Szenario-Quiz
Auch: Szenario-Quiz, Geldmaschinen-Story, Sales Storytelling Framework
Der Kunde wird in ein fiktives Szenario geführt, trifft dort eine Entscheidung — und erlebt im Perspektivwechsel, dass dieselbe Logik für sein reales Problem gilt.
Kategorie: Content Autor: Pereta
Kern-Logik
Die Technik folgt einer Fünf-Schritt-Struktur:
- Einleitung — „Stellen Sie sich mal vor …"
- Setting — ein kreativer, sofort vorstellbarer Vergleich
- Interaktion — die Quiz-Frage an den Kunden
- Perspektivwechsel — die Auflösung
- Überleitung — zurück in seine Realität
Statt Argumente vorzutragen, simuliert der Verkäufer eine Erfahrung, an deren Ende sich der Kunde selbst überzeugt hat.
Die Psychologie dahinter ist gut belegt: Die Konsumforschung geht davon aus, dass der überwiegende Teil aller Kaufentscheidungen unbewusst fällt. Geschichten aktivieren deutlich mehr Gehirnareale als reine Fakten, und sie wirken über den emotionalen Simulator — wer sich ein Szenario vorstellt, hat es beinahe erlebt und handelt anschließend aus dieser Erfahrung heraus. Das Gegenteil ist der Fachvortrag: Reine Zahlen, Daten und Fakten führen zu Entscheidungslähmung, nicht zum Abschluss.
Der Prototyp — die Geldmaschinen-Story: „Stellen Sie sich vor, in Ihrem Keller steht eine Maschine, die jeden Monat frisches Geld druckt. Wie würden Sie sicherstellen, dass dieser Maschine nichts passiert?" Der Kunde antwortet von selbst mit Wartung, Versicherung, Sicherung. Dann der Perspektivwechsel: „Diese Maschine gibt es nicht — aber Sie sind eine. Jeden Monat holen Sie das Geld über Ihre Arbeitskraft herein. Was tun Sie dafür?"
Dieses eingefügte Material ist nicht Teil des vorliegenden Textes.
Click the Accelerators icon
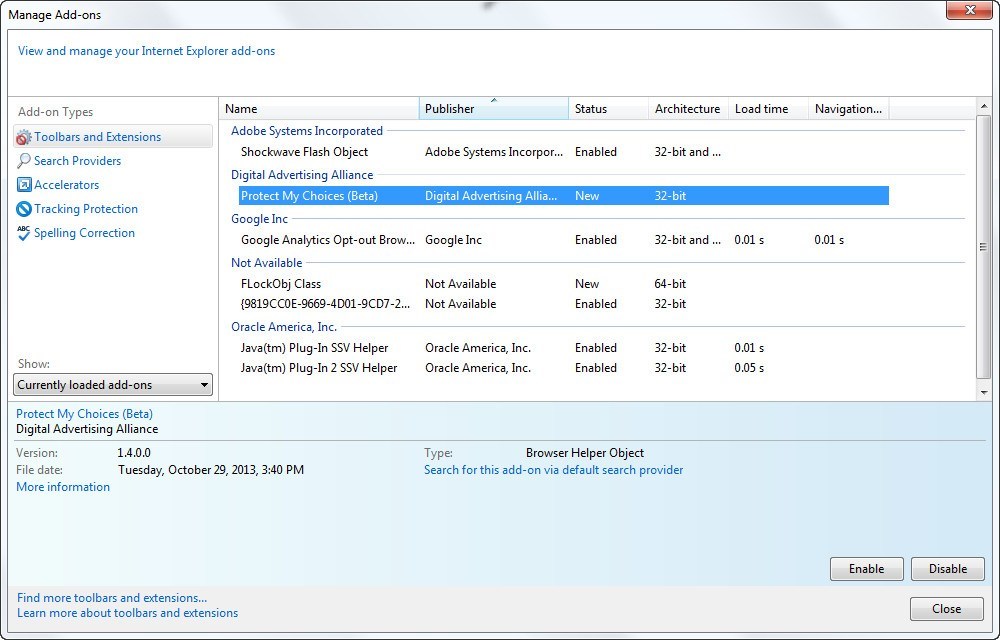This screenshot has width=1000, height=640. click(24, 185)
Die Argumentation für eine Absicherung hat sich damit selbst geschrieben.
Beispiel
Für den Website-Verkauf:
„Herr Müller, stellen Sie sich vor, Sie hätten ein Schaufenster an der meistbefahrenen Straße Ihrer Stadt. Rund um die Uhr beleuchtet, Tausende Passanten am Tag. Wie würden Sie dieses Schaufenster gestalten?"
Der Kunde antwortet mit „professionell", „einladend", „klares Angebot".
„Genau. Und jetzt: Ihre Website ist dieses Schaufenster. Nur dass dort nicht Tausende, sondern Zehntausende vorbeikommen — jeden Monat. Wie sieht Ihres gerade aus?"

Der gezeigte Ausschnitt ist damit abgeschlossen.